Abandoned Palestinian Train Stations

----

The railway network in what is now Israel and Palestine started in 1890 with the construction of the Jaffa–Jerusalem railway in the Mutasarrifate of Jerusalem, part of the Ottoman Empire. It was expanded, connected with the Hejaz railway, and then the British Sinai Military Railway when the British Empire took over the region during the First World War. Over the course of the 20th century, many tracks and stations ceased to be operational. In some cases this was due to the Partition of Palestine, severing stations from their communities and tracks from stations. In other cases, Arab or Jewish nationalists sabotaged stations for political goals.

While Palestine Railways had the greatest ratio of tracks per capita in the middle east at the start of the First World War, use of the railway system declined in Israel between the 1960s and 1990s due to a lack of investment, and was practically non-existent in Jordanian and Egyptian controlled Palestinian territories, with Jordan actively destroying tracks, and some sources saying that Palestinian leadership did as well.
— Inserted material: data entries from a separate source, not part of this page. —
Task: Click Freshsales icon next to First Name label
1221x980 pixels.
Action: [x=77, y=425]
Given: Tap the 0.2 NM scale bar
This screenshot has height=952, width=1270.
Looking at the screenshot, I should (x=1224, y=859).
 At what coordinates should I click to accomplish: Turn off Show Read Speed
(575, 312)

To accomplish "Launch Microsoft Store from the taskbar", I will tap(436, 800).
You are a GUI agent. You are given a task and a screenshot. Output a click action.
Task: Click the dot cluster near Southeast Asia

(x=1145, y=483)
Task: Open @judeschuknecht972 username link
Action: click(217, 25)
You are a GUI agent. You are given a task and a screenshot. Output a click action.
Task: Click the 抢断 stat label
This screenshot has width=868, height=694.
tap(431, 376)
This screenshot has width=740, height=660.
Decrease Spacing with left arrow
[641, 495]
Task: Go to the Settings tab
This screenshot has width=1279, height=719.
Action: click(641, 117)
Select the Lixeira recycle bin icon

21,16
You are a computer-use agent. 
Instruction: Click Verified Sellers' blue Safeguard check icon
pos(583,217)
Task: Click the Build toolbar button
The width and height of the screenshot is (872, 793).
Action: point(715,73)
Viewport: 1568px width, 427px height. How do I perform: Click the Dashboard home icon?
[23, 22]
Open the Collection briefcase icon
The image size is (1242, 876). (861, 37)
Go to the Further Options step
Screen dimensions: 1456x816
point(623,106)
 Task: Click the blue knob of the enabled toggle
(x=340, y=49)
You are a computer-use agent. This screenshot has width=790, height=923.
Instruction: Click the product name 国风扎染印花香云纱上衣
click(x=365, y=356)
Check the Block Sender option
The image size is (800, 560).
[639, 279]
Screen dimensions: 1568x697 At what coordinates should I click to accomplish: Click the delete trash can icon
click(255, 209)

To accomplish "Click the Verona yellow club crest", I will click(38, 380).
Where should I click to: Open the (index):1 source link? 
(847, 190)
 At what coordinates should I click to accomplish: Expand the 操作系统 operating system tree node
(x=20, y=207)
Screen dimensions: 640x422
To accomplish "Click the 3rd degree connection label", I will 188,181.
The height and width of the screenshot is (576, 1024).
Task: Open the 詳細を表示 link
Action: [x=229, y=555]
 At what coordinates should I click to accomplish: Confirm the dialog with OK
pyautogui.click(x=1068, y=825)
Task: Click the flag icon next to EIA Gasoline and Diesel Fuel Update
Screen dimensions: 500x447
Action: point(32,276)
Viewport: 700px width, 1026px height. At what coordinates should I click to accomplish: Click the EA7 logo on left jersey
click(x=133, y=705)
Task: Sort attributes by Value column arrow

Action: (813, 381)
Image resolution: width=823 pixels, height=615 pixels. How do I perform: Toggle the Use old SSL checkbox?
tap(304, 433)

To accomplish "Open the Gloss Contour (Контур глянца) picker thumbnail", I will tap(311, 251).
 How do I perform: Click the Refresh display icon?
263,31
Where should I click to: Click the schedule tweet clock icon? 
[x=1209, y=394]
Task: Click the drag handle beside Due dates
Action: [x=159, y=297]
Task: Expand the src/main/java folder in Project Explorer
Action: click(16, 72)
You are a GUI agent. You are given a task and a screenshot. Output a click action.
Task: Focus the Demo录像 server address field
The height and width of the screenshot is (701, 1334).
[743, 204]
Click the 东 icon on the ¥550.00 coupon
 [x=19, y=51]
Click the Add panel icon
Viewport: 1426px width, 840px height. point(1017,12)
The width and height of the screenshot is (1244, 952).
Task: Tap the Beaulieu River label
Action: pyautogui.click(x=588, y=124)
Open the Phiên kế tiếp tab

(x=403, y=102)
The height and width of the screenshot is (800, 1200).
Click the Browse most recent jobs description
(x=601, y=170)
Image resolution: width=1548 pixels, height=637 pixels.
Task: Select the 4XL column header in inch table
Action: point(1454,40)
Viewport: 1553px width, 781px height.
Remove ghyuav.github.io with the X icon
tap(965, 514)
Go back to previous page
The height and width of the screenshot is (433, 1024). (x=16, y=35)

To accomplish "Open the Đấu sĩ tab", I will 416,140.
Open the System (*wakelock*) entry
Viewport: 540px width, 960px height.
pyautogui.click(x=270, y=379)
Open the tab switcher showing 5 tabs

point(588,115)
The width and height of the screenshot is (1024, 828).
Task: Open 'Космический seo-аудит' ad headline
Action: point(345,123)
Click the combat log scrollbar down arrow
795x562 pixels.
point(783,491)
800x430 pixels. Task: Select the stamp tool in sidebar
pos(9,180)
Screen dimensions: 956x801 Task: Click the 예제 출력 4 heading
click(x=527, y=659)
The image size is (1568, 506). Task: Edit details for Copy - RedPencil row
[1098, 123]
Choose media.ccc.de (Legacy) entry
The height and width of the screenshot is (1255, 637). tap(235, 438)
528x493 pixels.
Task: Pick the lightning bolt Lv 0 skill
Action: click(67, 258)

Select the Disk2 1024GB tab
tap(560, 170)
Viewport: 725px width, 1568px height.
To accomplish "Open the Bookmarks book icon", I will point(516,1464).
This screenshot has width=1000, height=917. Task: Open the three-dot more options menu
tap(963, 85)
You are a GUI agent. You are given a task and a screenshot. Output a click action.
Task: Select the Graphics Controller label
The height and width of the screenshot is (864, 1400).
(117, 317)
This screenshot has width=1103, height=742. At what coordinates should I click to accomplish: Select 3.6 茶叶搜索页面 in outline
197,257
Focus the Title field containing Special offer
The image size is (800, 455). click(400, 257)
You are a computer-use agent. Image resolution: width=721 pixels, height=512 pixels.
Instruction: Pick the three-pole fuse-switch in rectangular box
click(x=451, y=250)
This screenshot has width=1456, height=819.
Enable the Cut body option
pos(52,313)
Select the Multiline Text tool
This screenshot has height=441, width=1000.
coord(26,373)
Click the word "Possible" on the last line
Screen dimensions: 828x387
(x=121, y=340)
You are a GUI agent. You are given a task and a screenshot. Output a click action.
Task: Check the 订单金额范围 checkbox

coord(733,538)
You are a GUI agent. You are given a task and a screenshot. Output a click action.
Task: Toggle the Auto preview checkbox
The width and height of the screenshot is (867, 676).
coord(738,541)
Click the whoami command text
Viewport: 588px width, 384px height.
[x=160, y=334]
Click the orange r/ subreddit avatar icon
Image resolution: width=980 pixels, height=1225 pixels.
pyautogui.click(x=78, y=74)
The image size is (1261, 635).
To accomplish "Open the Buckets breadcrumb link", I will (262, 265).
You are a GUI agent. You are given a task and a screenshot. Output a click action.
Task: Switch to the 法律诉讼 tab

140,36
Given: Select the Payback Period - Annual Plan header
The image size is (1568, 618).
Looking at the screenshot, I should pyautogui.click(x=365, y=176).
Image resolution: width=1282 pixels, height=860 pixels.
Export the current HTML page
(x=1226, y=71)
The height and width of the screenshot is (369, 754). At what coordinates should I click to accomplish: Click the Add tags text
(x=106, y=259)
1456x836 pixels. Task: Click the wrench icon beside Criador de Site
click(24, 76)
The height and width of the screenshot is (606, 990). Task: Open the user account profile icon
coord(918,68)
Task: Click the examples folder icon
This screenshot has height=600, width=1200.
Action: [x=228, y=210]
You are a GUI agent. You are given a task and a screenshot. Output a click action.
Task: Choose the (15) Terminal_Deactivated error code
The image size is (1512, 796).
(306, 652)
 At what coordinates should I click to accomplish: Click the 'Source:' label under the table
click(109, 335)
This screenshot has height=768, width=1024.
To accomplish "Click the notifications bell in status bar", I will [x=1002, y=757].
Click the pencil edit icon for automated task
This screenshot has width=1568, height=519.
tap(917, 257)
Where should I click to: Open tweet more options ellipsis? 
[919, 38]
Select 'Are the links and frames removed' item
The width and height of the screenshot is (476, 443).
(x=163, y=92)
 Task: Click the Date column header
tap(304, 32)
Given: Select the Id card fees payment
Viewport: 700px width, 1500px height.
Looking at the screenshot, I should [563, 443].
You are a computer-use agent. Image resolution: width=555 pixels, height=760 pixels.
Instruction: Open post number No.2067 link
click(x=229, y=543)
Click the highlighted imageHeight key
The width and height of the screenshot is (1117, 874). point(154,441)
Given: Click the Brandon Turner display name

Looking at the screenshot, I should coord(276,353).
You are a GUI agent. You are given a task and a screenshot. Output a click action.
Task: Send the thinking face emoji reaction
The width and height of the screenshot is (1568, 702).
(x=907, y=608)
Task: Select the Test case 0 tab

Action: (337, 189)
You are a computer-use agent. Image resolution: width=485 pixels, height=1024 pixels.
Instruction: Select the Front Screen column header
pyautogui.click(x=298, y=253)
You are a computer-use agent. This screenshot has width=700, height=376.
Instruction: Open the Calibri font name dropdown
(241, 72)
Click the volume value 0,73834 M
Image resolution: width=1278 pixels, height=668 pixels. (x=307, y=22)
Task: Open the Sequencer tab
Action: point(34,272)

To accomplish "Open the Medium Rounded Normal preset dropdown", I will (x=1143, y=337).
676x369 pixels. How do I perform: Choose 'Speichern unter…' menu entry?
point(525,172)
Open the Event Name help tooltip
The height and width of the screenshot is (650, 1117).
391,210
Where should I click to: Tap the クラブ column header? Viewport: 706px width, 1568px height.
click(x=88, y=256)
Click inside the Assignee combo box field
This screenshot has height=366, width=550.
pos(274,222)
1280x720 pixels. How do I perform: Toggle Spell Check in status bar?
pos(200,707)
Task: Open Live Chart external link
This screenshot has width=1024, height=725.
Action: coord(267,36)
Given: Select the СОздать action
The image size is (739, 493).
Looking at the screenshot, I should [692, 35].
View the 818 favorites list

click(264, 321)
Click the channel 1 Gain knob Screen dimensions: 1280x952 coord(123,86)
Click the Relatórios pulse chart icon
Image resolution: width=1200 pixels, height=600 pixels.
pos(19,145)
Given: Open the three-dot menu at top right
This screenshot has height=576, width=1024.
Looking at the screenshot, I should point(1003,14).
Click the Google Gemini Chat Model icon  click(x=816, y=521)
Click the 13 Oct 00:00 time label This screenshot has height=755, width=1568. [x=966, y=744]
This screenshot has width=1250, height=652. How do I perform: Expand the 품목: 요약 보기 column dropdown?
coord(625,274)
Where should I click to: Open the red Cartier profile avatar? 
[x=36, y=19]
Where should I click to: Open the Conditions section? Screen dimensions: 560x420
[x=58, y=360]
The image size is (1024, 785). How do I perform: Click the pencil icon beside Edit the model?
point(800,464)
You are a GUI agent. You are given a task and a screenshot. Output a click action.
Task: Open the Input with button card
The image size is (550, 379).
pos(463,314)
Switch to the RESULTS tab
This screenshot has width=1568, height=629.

Today, Israel Railways runs rail services inside the green line, and there are no rail services in the West Bank or Gaza. Plans to build transit in Palestinian territories have been proposed (between Israeli settlements, and also between Palestinian towns like Jenin, Nablus, and Ramallah, with future service to Gaza), but have been condemned by Palestinian human rights activists and governments. Separate plans have been proposed by the Palestinian authority.

Many stations have been abandoned, disused, or reassigned to other purposes. Rebuilding ruined stations and opening historic has been a goal of both Israelis and Palestinians.

Map of Israeli-Palestinian railways

== Jerusalem District ==

=== Battir Station ===

The station was on the edge of the village of Battir, in the Jerusalem district, and nicknamed "el Bakhri" ("the ship").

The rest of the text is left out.